Dans le registre du dramatique, pour tuer le temps, ce salaud, demande donc à un bon copain de te dégoter deux bouquins de son choix. Des folios, par exemple – les ptits feuillets pliables qu’on trouve, communément, sur les étagères des WC des ménagères de moins de cinquante balais – pour une expérience inédite et amusante. Dès que tu tiendras les deux objets en main, feuillette les, l’un après l’autre, d’une attitude que tu voudras lasse, et fort peu intéressée. Sur un des bouquins, au passage d’une page TOTALEMENT aléatoire, sans même, le moins du monde, chercher à être discret (pour quoi faire ?), retiens en, pour toi-même, la première phrase. Puis, en baissant les yeux, tu prendras soin d’enregistrer, tant que tu y es, son numéro. In petto , toujours.
Reprends ensuite ton feuilletage, comme si de rien n’était. Pour bien les retenir, et être certain de ne rien en oublier, relis une fois en ta mémoire, silencieusement encore, la phrase et le foliotage, que tu viens de sauvegarder dans ton vieux neurox irradié.
Aussitôt les deux volumes parcourus en entier, sans y avoir porté plus d’attention, tends-les, en retour, à ton pote. En les tenant, un dans chacune de tes mains. Et prie-le de bien vouloir poser la sienne, de main, sur le bouquin de son choix. Si il opte pour l’ouvrage dont tu connais une phrase, donne-le-lui. Et garde-toi l’autre. Sous-entendu «Tu as choisi le livre que TU VOULAIS que je te donne.»
Logique.
Si, d’aventure, il posait sa main sur l’autre bouquin, garde celui-là pour toi. Et tends-lui le premier. Sous-entendu, cette fois-ci, «Tu as choisi le livre que TU VOULAIS que je garde.»
Tout aussi logique.
Dans les deux cas, il estimera donc avoir choisi quelque chose. Pris une décision, quoi. Mais, en réalité, pas du tout. Puisque c’est le bouquin que tu voulais, qui se retrouvera entre ses mains. Celui dont tu connais une phrase, une seule, et son numéro de page aussi, hé hé.

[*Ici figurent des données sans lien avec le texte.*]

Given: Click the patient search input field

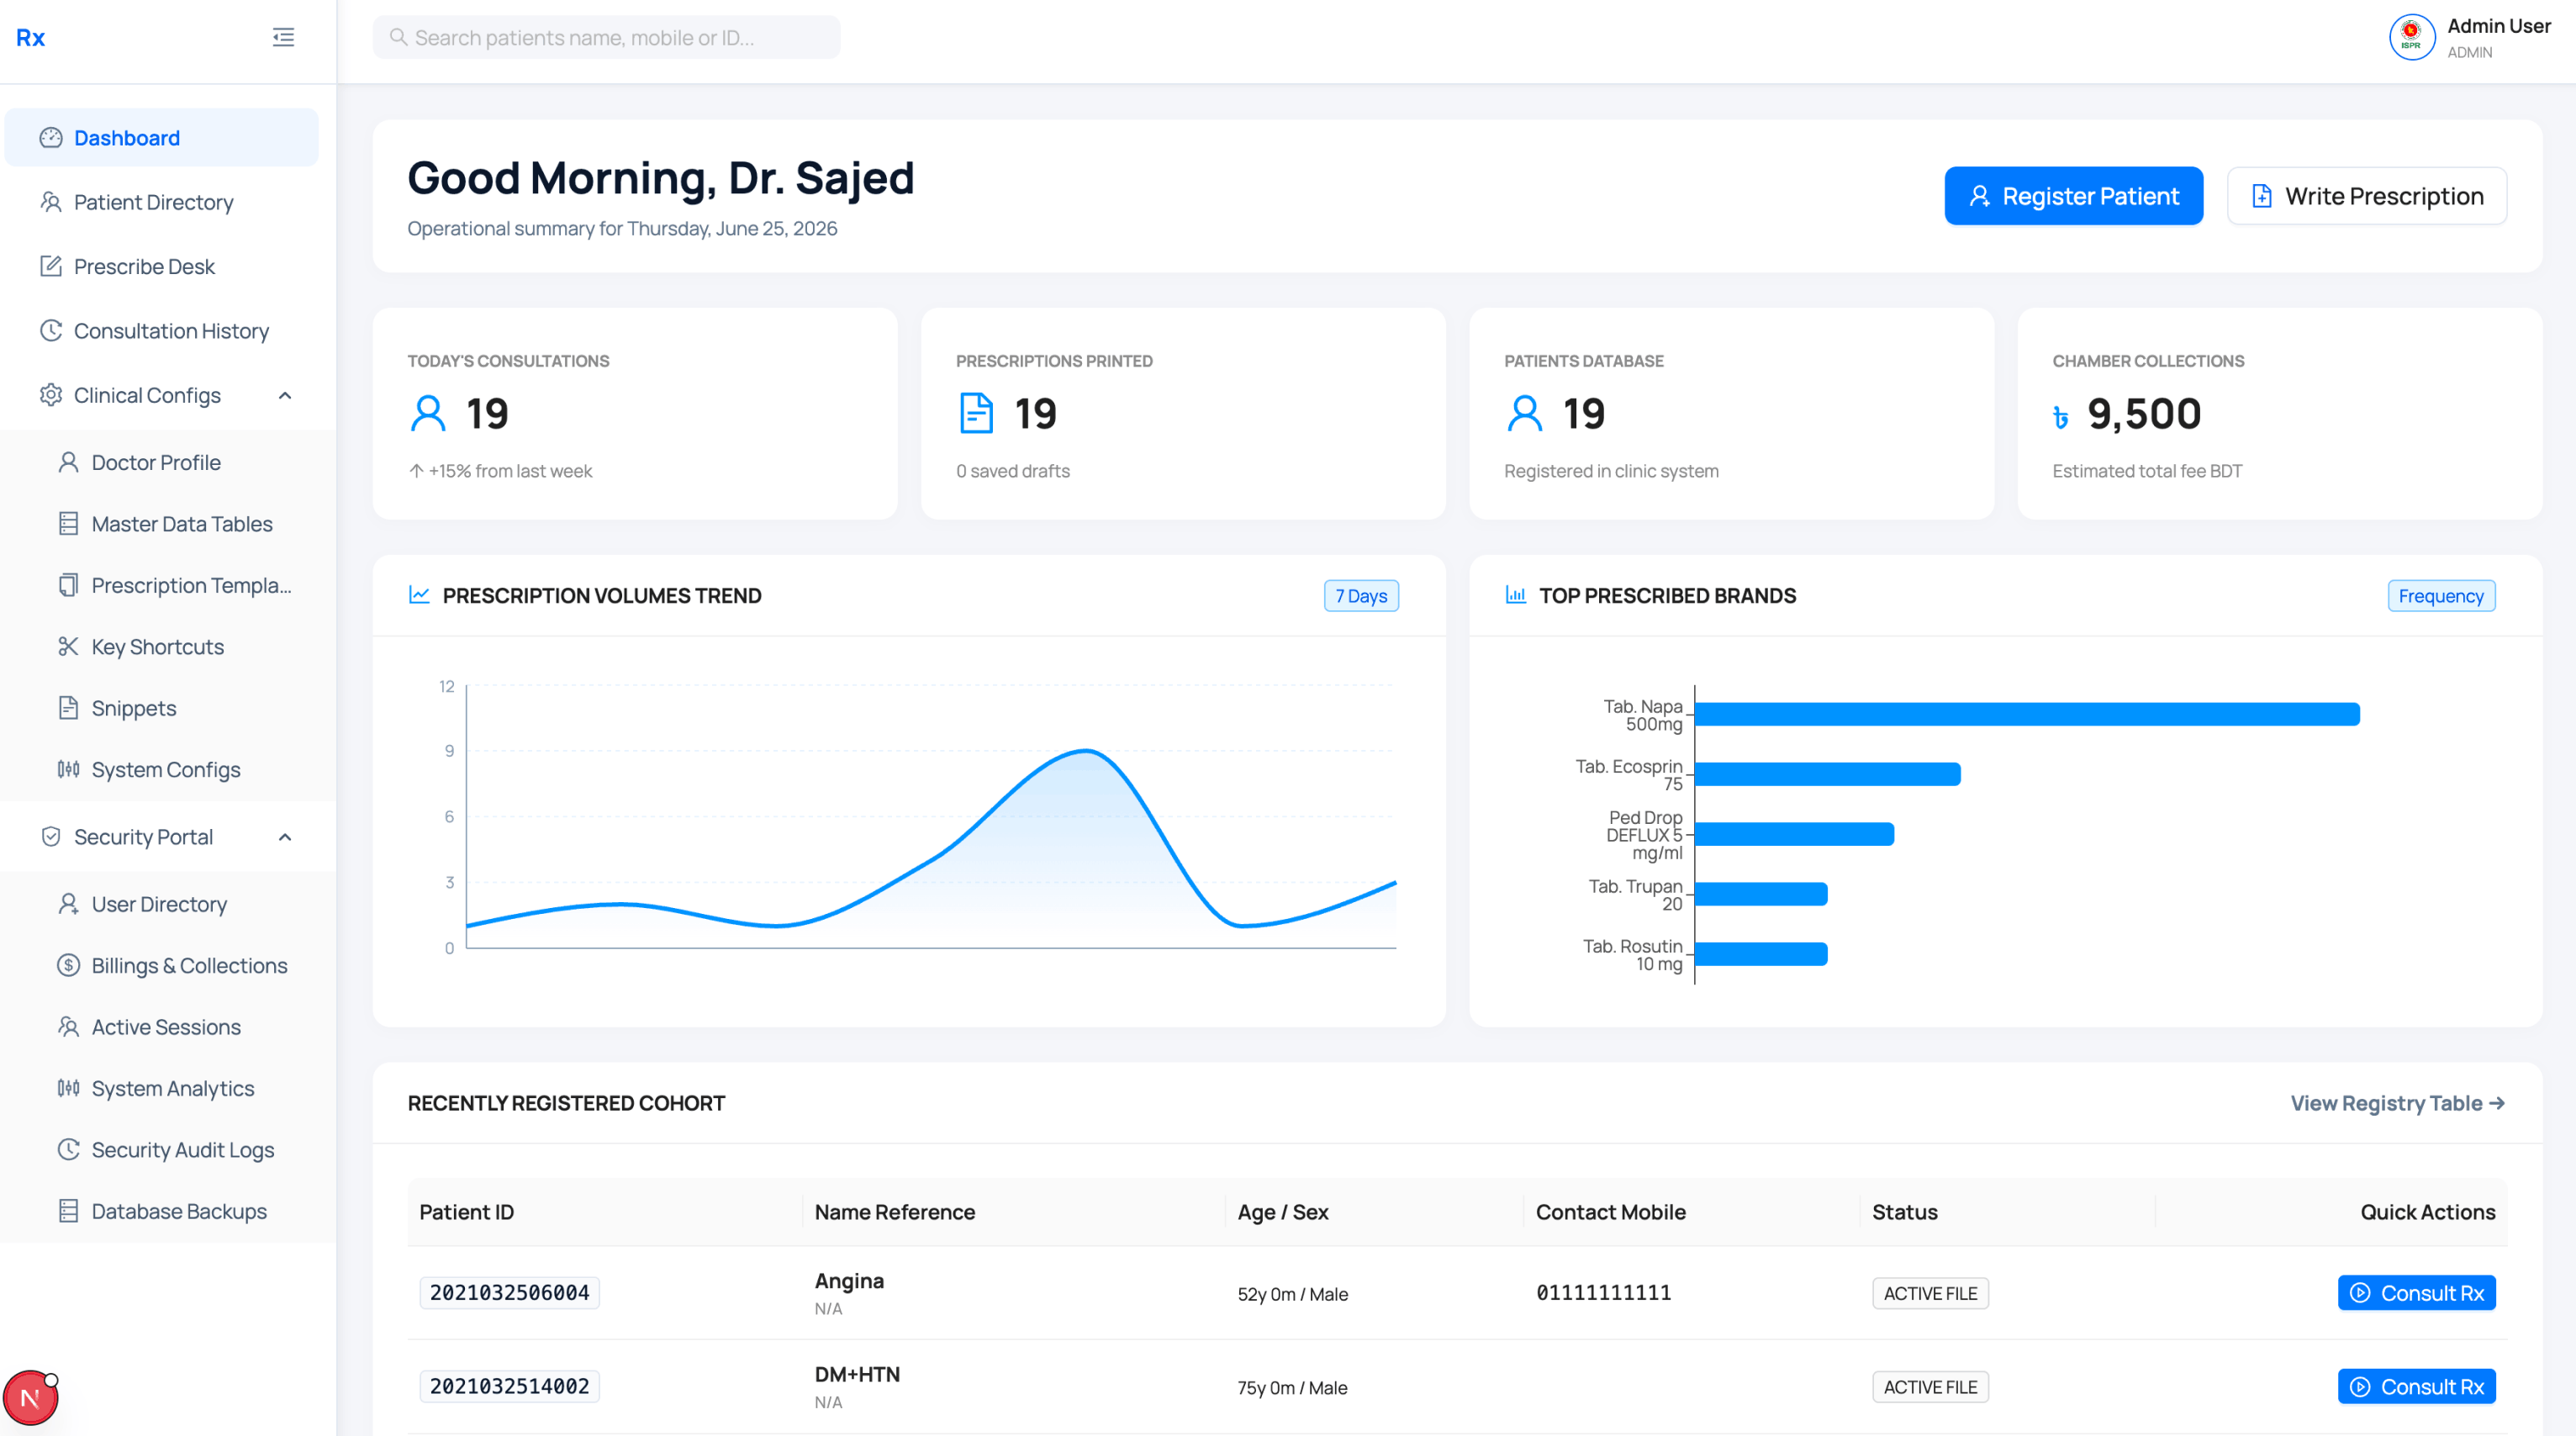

Remet-toi à feuilleter, du début, l’objet, complètement inutile, que tu tiens encore entre tes mains. Celui dont tu ne connais absolument queud. Pas trop vite, mais sans même y jeter un œil. Et propose, en même temps, à ton perroquet d’ami, de dire «Stop !» dès qu’il le désirera. Adapte, sensiblement, la vitesse de ton feuilletage, à celle de ses synapses. Il doit prononcer le mot demandé, avant que tu n’aies atteint la fin du bouquin.
Dès le mot magique prononcé, interromps, comme réclamé, le plus soudainement possible, ton feuilletage. Et plonge le nez dans les deux pages ouvertes.
Tu y lis le numéro de page 256 ?
Intéressant, intéressant... Mais parfaitement inutile. Quel était, déjà, le foliotage que tu venais de mémoriser à l’instant ? 125 ? Ah bon ? Alors, annonce «125» le plus naturellement du monde. En mentant effrontément à ton pote. Qui n’y verra, une fois encore, que du feu. Demande-lui donc, alors, de trouver la fameuse page 125 du bouquin qu’il tient, lui, entre les mains. Et de lire la première phrase de cette page, en silence, dans sa tête. Puis de te regarder, bien droit dans les yeux.
Prends l’air profondément subjugué par ce que tu as l’air de lire dans ses yeux. Et, enfin, du prestige, annonce-lui, avec exactitude, la phrase que tu te remémores. Comme si tu étais en train de la lire, dans son esprit à lui.
Deux misdirections, des plus basiques, me diras-tu. Et pourtant, abracadabra ! Voilà l’intellect, comme l’entendement, de ta victime, bluffés, tous les deux. En même temps. Et pour pas un rond.